(Beginning of Excerpt to read)

Lat later confessed authorship of the blog he called “simultaneously worshipful and irreverent” to the New Yorker’s Jeffrey Toobin.
He decided to help launch Above the Law after a brief stint at the satirical and political website Wonkette in early 2006. Aimed at lawyers, Above the Law quickly drew a devoted audience by tracking actual law firm compensation, particularly for associates, based on internal figures funneled to him by firm lawyers.
“Part of launching a site aimed at lawyers is being able to say you know what lawyers deal with and you understand the legal profession in all of its complexity,” Lat said. “Having worked as a law clerk, a Big Law associate, and as a prosecutor, I felt more comfortable writing about the courts, law firms, and the government.”
Above the Law’s revelations about compensation, one of the most important and often most mysterious aspect of law firm life, became a must-read.
“We would regularly remind readers to send us information by email and by text message. But, to be honest, much of the time it is in the readers’ own interest to feed us information,” Lat said. “Take something like pay raises. Readers feed us information so that we can cover raises and, hopefully, get their law firm to raise pay.”
Difficult Lessons
Last year, Lat joined legal recruiting firm Lateral Link where he’s now a New York-based managing director.

(End of Excerpt to read)
(Beginning of Given entries)

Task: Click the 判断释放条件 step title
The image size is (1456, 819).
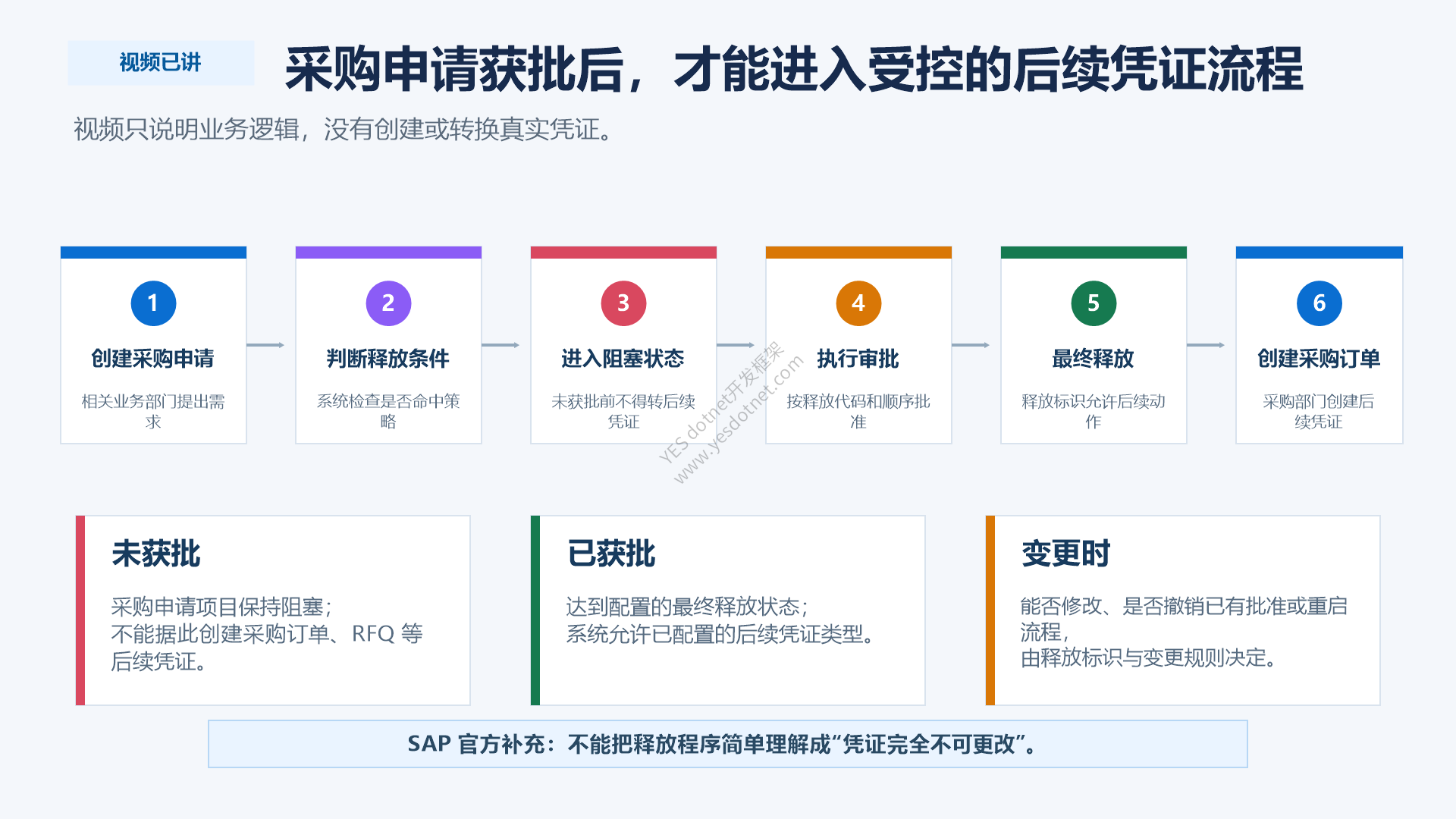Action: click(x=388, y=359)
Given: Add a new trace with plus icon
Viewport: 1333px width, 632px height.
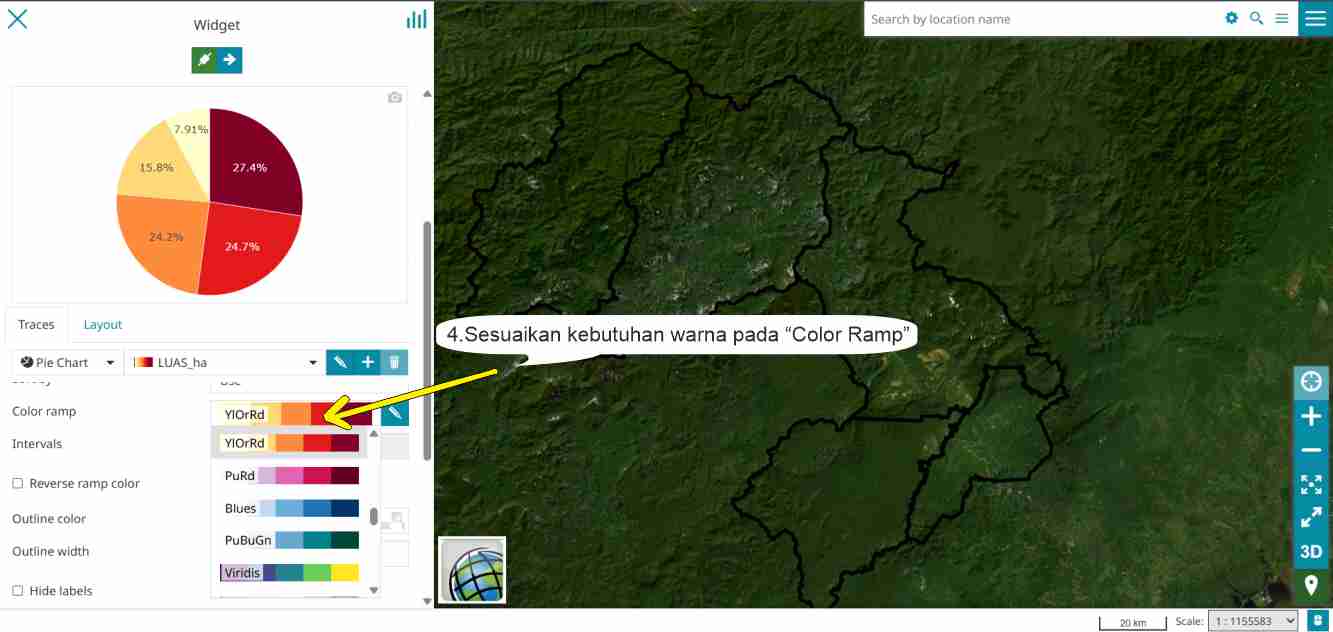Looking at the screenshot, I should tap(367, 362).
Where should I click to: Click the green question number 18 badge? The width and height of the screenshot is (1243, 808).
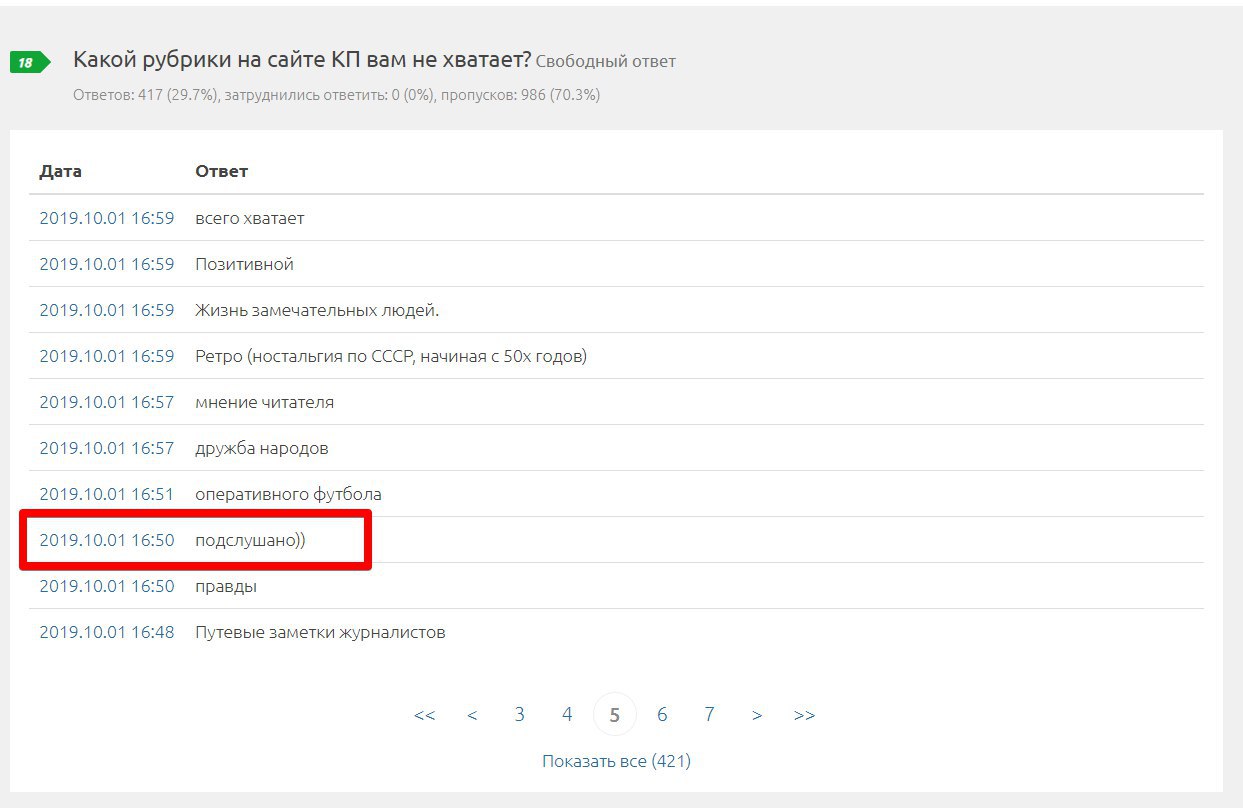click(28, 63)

(End of Given entries)
(Beginning of Given entries)

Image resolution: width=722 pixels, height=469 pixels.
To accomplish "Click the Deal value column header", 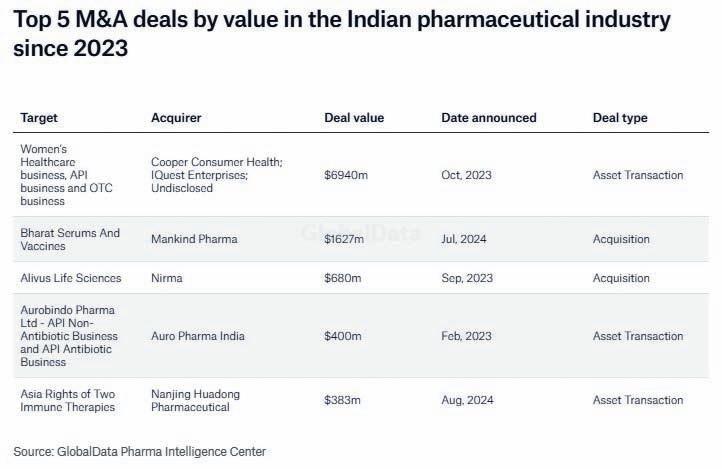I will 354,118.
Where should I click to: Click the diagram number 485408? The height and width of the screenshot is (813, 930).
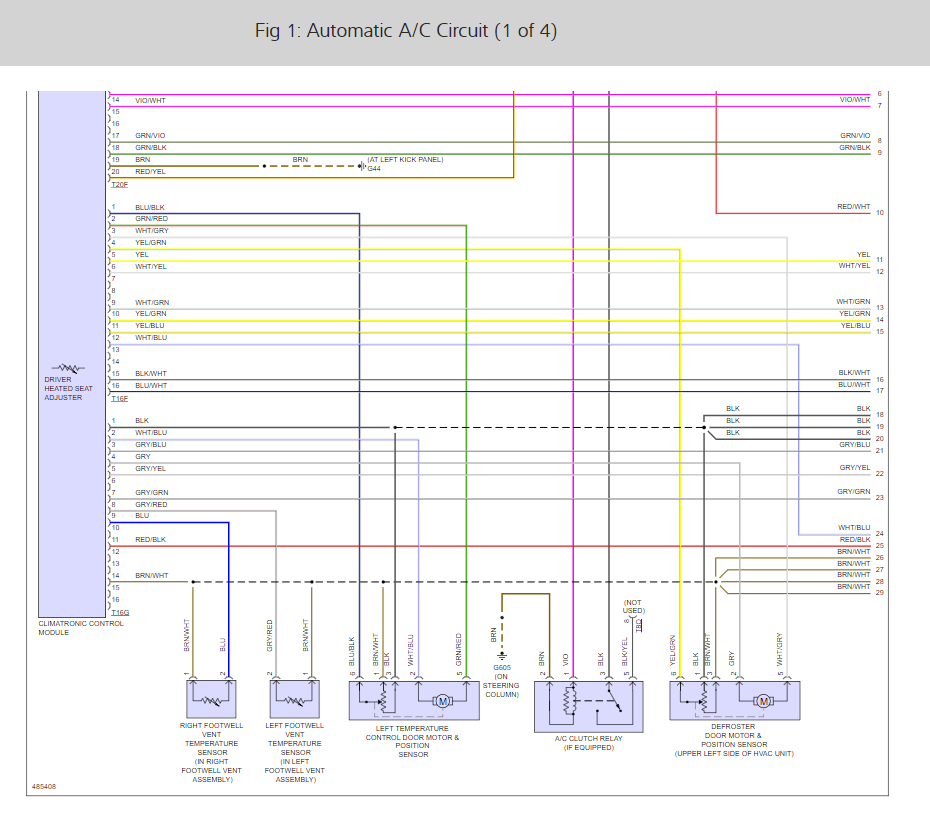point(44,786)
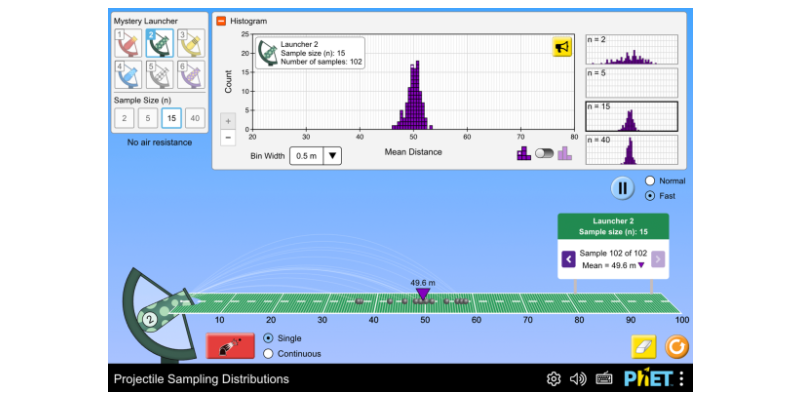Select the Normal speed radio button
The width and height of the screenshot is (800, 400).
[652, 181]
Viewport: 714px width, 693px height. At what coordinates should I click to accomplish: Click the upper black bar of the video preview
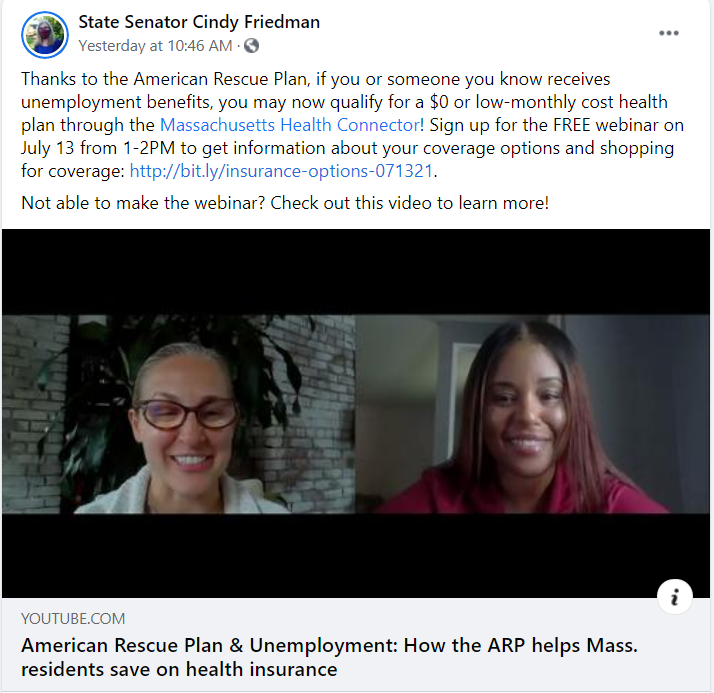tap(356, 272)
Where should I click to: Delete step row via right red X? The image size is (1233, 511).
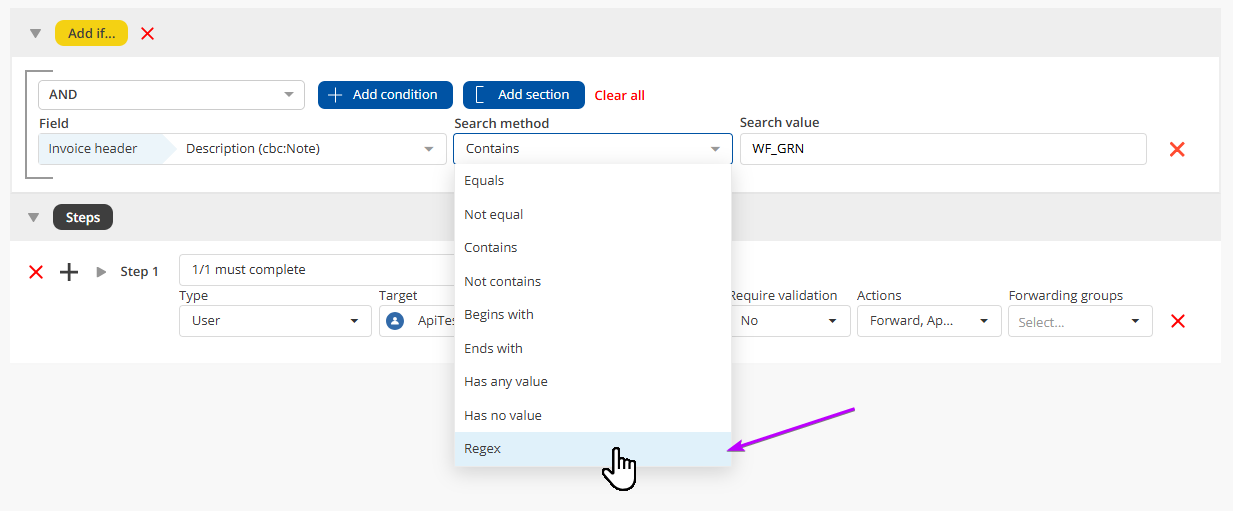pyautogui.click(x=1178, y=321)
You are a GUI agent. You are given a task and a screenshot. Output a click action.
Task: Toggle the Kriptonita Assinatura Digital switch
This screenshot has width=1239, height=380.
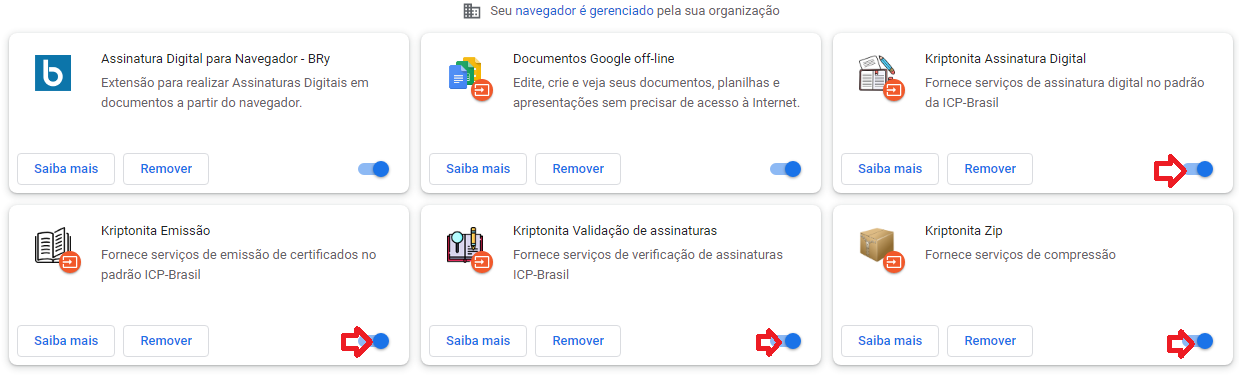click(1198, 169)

(End of Given entries)
(Beginning of Given entries)

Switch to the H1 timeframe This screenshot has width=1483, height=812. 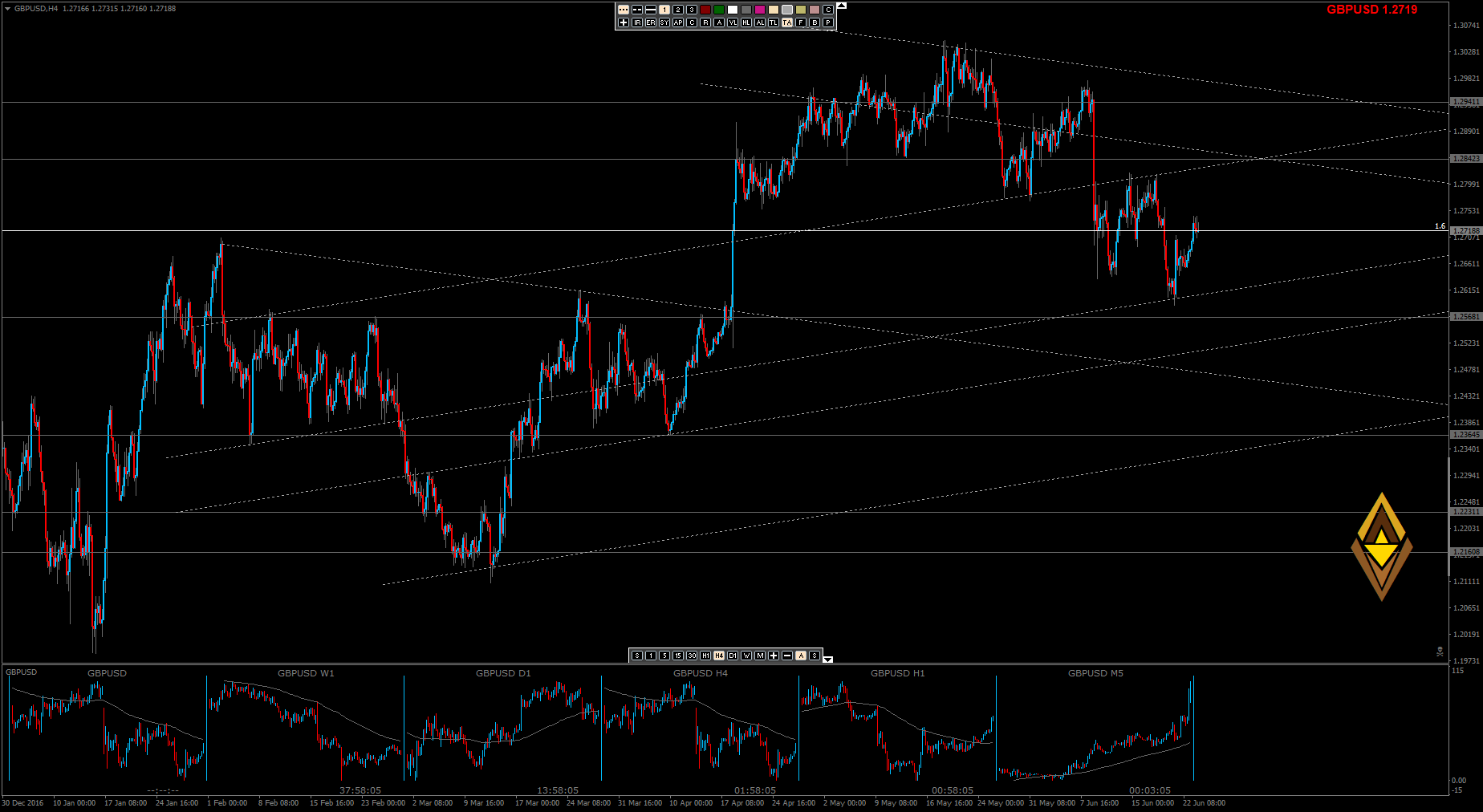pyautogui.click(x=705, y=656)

(End of Given entries)

## Assigned task 1
In the excerpt about Above the Law, what legal recruiting firm did Lat join last year?
## Assigned task 2
Write out the excerpt about Above the Law word for word, from "He decided to" to "became a must-read.".

## Exercise output 1
Lateral Link

## Exercise output 2
He decided to help launch Above the Law after a brief stint at the satirical and political website Wonkette in early 2006. Aimed at lawyers, Above the Law quickly drew a devoted audience by tracking actual law firm compensation, particularly for associates, based on internal figures funneled to him by firm lawyers.
“Part of launching a site aimed at lawyers is being able to say you know what lawyers deal with and you understand the legal profession in all of its complexity,” Lat said. “Having worked as a law clerk, a Big Law associate, and as a prosecutor, I felt more comfortable writing about the courts, law firms, and the government.”
Above the Law’s revelations about compensation, one of the most important and often most mysterious aspect of law firm life, became a must-read.